A new validated high‐performance liquid chromatography method for the determination of regorafenib in rat plasma: Application for pharmacokinetic study

Abstract

AbstractThis study reports a rapid and sensitive reversed‐phase high‐performance liquid chromatography method with ultraviolet detection for the determination of regorafenib (REG) in rat plasma. For the extraction of REG from plasma and the precipitation of plasma proteins, a rapid one‐step precipitation method was performed with methanol. The separation was performed in a methanol‐water mixture (80:20, v:v) mobile phase system with a C18 column and monitored at a wavelength of 258 nm. Nilotinib was used as an internal standard.

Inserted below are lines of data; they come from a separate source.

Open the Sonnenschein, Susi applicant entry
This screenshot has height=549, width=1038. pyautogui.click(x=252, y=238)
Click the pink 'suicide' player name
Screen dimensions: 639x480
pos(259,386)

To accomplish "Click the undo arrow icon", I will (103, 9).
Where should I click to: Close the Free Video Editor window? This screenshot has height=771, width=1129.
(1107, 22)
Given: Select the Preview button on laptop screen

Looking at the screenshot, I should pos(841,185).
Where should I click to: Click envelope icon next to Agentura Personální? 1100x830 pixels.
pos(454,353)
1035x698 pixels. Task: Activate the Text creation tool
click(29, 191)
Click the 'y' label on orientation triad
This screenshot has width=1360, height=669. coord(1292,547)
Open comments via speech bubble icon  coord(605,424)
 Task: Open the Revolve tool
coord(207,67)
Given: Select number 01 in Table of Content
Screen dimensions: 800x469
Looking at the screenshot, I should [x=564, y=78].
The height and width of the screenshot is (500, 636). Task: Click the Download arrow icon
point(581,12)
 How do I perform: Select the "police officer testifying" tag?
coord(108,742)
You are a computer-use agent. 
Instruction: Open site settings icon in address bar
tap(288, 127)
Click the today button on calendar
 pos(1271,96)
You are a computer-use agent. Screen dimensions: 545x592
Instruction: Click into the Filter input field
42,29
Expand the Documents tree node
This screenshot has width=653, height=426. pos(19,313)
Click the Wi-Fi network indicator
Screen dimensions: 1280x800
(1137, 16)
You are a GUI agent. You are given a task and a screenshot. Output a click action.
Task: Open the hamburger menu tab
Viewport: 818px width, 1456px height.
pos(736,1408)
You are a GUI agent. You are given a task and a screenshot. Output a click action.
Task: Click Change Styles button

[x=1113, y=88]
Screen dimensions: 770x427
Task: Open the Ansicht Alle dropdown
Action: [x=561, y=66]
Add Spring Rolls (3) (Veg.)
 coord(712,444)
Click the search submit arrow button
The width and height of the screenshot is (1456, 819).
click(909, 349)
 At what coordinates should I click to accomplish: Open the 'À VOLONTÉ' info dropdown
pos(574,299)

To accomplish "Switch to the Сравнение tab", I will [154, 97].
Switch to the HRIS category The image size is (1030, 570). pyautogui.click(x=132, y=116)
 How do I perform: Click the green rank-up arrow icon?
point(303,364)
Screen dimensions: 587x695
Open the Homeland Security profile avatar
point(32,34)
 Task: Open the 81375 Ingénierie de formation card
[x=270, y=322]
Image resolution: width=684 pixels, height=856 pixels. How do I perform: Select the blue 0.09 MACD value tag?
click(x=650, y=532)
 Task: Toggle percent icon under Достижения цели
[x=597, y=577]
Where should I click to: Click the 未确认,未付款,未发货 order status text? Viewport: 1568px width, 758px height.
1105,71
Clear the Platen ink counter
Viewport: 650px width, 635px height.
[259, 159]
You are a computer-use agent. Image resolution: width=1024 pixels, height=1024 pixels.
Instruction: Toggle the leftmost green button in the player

The linear dynamic range of REG was determined between 5 and 500 ng/mL in standard solution and plasma. The limit of detection of REG from the standard solution was found to be 1.23 ng/mL and the limit of quantitation was 3.73 ng/mL. The limit of detection of REG from plasma was found to be 1.55 ng/mL and the limit of quantitation was 4.70 ng/mL. Regorafenib was administered at 5 mg/kg to 10 healthy male Sprague Dawley rats, and pharmacokinetic results were evaluated. It exhibited a high recovery of 93.82% in plasma. Due to ease of sample preparation, high susceptibility, specificity, and certainty, the described method can be used successfully in the quantification of REG in in‐vivo plasma and in routine analyses in clinical laboratories.